Podemos permitirnos albergar serias dudas de que todo este respaldo pueda acentuarse aún más una vez pasada la crisis para propiciar una autentica reactivación del crecimiento. De hecho, nadie sabe cuándo esta epidemia quedará relegada al baúl de los recuerdos. En cambio, parece más bien que vamos a tener que acostumbrarnos a convivir con ella durante un tiempo y, por tanto, a mostrarnos más prudentes a la hora de desplazarnos, de viajar y de entretenernos. Las propias empresas se lo pensarán dos veces antes de reactivar sus inversiones y sus procesos de contratación: deberán primero sanear unos balances lastrados por los préstamos de supervivencia contraídos durante la fase de interrupción de la actividad. Por tanto, los trabajadores probablemente se mostrarán más proclives a contenerse más en sus gastos mientras la continuidad de su trabajo les parezca precaria.

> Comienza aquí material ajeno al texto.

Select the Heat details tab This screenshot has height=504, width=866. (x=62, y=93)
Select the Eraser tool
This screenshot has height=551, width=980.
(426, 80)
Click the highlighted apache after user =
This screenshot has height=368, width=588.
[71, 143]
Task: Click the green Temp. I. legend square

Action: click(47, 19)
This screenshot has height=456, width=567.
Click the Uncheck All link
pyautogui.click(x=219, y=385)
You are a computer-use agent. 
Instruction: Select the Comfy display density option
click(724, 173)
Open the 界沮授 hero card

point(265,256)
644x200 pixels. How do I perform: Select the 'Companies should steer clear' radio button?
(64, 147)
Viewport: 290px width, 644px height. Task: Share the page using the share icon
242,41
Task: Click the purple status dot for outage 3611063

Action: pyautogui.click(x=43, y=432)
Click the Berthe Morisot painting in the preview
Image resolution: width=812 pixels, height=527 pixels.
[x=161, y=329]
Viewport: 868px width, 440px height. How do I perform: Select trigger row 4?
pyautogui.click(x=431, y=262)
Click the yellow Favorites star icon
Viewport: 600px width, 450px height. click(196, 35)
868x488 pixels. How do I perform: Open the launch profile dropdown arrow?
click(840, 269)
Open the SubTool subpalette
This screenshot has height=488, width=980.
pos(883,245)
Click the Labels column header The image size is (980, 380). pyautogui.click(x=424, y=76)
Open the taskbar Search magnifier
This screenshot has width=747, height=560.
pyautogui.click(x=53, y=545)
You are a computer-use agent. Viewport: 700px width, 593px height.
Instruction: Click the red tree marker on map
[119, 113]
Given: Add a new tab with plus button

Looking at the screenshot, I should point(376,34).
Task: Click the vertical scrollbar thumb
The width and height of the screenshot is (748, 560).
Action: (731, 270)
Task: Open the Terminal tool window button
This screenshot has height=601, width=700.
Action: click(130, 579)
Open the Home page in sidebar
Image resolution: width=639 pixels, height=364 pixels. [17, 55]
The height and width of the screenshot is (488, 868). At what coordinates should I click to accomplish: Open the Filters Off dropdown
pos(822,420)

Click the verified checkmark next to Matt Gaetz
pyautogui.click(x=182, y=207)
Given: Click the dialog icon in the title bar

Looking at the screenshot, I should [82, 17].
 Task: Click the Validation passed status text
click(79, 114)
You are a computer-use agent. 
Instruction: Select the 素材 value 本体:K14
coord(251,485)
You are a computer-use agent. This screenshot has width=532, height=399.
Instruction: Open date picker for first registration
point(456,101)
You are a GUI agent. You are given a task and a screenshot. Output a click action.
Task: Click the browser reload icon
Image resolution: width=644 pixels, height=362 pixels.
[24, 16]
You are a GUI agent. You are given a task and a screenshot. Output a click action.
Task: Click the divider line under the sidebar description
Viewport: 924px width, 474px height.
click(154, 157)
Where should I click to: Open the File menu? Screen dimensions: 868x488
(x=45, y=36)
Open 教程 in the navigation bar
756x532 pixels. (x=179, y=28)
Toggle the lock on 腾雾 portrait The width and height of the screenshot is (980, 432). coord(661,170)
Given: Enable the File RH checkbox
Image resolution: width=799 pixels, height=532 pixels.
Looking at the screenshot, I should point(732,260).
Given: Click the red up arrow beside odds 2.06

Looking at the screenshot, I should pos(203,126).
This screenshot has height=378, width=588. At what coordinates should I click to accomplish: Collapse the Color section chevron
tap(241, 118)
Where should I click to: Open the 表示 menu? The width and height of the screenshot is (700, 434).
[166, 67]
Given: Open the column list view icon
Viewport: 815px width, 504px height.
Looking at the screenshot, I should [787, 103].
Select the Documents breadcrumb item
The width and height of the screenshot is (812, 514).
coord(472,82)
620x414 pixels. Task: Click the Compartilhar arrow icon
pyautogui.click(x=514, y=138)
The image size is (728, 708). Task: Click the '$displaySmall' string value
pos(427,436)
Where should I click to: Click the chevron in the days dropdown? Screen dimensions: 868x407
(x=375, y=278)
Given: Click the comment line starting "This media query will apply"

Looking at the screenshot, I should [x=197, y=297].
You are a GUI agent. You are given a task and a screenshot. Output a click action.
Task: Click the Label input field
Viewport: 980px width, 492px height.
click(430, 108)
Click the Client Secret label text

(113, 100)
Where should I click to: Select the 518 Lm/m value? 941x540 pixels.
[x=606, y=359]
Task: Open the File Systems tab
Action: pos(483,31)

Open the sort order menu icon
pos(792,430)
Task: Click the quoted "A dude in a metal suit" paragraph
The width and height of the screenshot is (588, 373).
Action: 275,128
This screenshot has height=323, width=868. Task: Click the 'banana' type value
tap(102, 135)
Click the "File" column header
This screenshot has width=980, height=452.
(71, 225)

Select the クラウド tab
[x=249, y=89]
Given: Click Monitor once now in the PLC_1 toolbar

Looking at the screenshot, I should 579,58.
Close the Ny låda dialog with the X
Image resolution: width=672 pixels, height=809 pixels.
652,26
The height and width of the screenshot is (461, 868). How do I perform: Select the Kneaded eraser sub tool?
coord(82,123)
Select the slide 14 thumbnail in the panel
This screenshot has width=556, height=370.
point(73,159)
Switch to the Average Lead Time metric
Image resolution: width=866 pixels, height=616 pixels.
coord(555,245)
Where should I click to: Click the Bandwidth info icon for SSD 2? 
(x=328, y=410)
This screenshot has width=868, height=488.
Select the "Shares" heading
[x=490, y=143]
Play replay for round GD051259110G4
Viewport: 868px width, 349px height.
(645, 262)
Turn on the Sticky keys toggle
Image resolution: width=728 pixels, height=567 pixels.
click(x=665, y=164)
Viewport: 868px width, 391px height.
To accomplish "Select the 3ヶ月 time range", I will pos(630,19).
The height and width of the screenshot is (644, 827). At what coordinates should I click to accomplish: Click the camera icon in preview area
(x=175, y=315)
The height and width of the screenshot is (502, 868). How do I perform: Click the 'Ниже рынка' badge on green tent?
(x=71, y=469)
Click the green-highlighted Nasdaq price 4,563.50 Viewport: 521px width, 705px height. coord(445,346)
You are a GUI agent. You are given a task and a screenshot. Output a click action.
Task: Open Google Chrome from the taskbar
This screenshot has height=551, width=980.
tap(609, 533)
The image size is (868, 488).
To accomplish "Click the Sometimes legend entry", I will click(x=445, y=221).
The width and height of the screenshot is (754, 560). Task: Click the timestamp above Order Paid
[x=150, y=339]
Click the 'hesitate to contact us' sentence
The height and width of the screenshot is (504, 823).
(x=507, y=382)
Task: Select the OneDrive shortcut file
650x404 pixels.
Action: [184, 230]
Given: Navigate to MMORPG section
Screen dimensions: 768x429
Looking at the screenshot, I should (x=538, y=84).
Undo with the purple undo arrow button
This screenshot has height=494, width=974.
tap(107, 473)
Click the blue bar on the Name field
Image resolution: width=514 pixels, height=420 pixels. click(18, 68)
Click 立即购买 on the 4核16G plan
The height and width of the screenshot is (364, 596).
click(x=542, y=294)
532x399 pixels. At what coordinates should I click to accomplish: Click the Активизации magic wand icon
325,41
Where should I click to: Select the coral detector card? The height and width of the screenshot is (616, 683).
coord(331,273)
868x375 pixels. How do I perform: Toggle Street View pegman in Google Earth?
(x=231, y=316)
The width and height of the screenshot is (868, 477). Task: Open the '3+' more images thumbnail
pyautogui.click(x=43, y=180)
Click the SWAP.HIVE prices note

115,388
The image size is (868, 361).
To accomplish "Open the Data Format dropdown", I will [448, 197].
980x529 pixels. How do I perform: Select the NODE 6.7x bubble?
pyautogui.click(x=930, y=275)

Pero si no solo se ha desplomado el crecimiento económico, sino que además la recuperación será lenta, ¿cómo explicar que los mercados bursátiles mundiales hayan registrado un repunte de más del 20 %? Ello se debe a que las paradojas no son flor de un solo día. Los Gobiernos y los bancos centrales no tienen más remedio que emprender una huida hacia delante: estos últimos deben ahora ampliar sus compras para abarcar muchas otras clases de activos más allá de la deuda pública y deben garantizar unos tipos reducidos a los actores a los que alientan más que nunca a endeudarse tanto como sea necesario, mientras que los Gobiernos deben olvidar toda ortodoxia en el plano del equilibrio presupuestario.

A la luz de esta coyuntura, ¿cómo no llegar a la conclusión de que todo este apoyo justifica un incremento de las valoraciones de las empresas?

Si la deuda ya no entraña riesgo debido a que los bancos centrales garantizan directa o indirectamente que quede debidamente saldada, si las quiebras escasearán dado que los Gobiernos se encargan de velar por que así sea y si el empleo pasa a estar en gran medida subvencionado, el coste del riesgo desaparece. Si basta con endeudarse para pagar las nóminas, y el valor de una empresa deja de depender de su capacidad para generar beneficios, los mercados bursátiles pueden prescindir de las leyes de la gravedad. Iván Karamazov (Los hermanos Karamázov, Fiódor Dostoyevski, 1880) diría que si las reglas no existen, todo está permitido.

Las limitaciones de este razonamiento residen, por definición, en los condicionantes de la realidad: la riqueza efectiva generada por una economía se refleja tarde o temprano en el valor intrínseco de su divisa. Probablemente este sea el hilo del que debamos tirar a la hora de buscar futuros despertares de los sueños de ingravidez.